Millions of internet users visiting popular news sites over the past few months may have been exposed to a malicious malvertising campaign. The cybercriminals behind the campaign are distributing malicious ads, which redirect users to the Stegano exploit kit.

Security researchers uncovered that the Stegano malvertising campaign, exploited several Flash vulnerabilities. The malicious ads came embedded with attack codes within individual image pixels. Stegano has been active since 2014, however, researchers noted a fresh campaign launched in October, which operates in an exceedingly stealthy manner to infect victims.

According to researchers, infected systems are left exposed to "further compromise" such as "backdoors, spyware and banking Trojans."

ESET security researchers said, "We can say that even some of the other major exploit kits, like Angler and Neutrino, are outclassed by the Stegano kit in terms of referrals – 'the websites onto which they managed to get the malicious banners installed. We have observed major domains, including news websites visited by millions of people every day, acting as "referrers" hosting these advertisements.

"Upon hitting the advertising slot, the browser will display an ordinary-looking banner to the observer. There is, however, a lot more to it than advertising."

Stegano's history

Researchers noted that a previous strain of the Stegano exploit pack was "hiding in plain sight" since 2014. The first detected campaign was found to be targeting Dutch customers. However, the following year, the cybercrooks shifted geographical focus to targets in the Czech Republic. The current campaign was found targeting victims in Canada, Britain, Australia, Spain and Italy.
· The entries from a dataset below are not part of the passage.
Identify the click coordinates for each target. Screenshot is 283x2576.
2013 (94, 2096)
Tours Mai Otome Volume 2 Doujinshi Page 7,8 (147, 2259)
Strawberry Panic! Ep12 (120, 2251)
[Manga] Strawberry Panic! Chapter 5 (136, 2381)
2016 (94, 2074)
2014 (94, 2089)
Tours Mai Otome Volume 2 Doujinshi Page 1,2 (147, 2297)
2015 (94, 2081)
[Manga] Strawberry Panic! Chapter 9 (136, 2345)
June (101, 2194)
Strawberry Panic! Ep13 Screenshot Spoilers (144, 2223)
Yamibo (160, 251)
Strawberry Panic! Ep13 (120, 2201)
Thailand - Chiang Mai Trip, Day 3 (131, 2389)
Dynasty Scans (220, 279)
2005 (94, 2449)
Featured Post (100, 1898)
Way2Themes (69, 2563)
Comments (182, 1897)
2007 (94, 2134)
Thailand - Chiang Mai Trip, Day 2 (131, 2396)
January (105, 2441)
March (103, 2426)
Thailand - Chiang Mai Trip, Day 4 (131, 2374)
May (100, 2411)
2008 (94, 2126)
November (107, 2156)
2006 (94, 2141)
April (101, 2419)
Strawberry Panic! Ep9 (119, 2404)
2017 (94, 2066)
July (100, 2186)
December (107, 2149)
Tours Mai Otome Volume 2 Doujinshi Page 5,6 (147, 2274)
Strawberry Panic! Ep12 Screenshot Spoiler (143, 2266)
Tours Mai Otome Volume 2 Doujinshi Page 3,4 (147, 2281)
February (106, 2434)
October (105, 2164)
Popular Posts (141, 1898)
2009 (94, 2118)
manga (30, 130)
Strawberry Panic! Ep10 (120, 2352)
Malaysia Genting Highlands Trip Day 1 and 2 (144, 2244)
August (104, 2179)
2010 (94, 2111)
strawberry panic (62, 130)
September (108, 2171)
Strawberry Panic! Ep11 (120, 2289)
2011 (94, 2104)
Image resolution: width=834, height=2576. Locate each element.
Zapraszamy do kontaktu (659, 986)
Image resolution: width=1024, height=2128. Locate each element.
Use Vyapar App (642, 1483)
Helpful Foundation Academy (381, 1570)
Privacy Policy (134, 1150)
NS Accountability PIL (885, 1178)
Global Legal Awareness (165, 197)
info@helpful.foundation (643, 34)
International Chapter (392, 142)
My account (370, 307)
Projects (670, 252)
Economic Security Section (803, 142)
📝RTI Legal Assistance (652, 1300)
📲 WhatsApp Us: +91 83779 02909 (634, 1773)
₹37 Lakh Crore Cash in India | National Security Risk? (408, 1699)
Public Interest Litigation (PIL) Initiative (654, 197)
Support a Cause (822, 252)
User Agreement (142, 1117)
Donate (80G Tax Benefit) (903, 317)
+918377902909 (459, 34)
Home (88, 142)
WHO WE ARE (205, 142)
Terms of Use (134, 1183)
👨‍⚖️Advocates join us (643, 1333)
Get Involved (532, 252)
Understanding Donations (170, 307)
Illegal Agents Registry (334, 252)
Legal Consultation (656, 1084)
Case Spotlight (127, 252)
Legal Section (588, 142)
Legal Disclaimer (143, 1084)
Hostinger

ESET researchers also noted that the authors of the Stegano exploit campaign have made several improvements to their attack tactics. "The Stegano exploit kit has been trying to fly under the radar since at least 2014. Its authors have put quite some effort into implementing several techniques to achieve self-concealment," researchers added.

How it works

Stegano conceals parts of its malicious code within individual pixels used to display banner ads. The code is capable of modifying the tone or colour of images. However, the modifications are so subtle as to be nearly undetectable to the untrained eye.

The campaign has also been designed to send victim's machine data to the attackers' remote servers, which then analyses the system to determine if the victim should be "served either a clean image or its almost imperceptibly modified malicious evil twin.

Researchers noted that the "paranoid" cybercriminals behind the campaign had also added additional security checks, to ensure that infected systems are not monitored. Vulnerable systems would then be redirected to the exploit kit, which in turn would download either the Ursnif or the Ramnit malware. Both malware strains share similar abilities including, stealing email credentials, keystroke logging, posing as backdoors and taking screenshots and videos. However, the Ramnit malware primarily targets the banking and financial industry.

According to further analysis of the campaign by Malwarebytes, the attack "reached epic proportions" and targeted "unsuspecting users visiting top trusted portals like Yahoo or MSN" as well as various "top level publishers."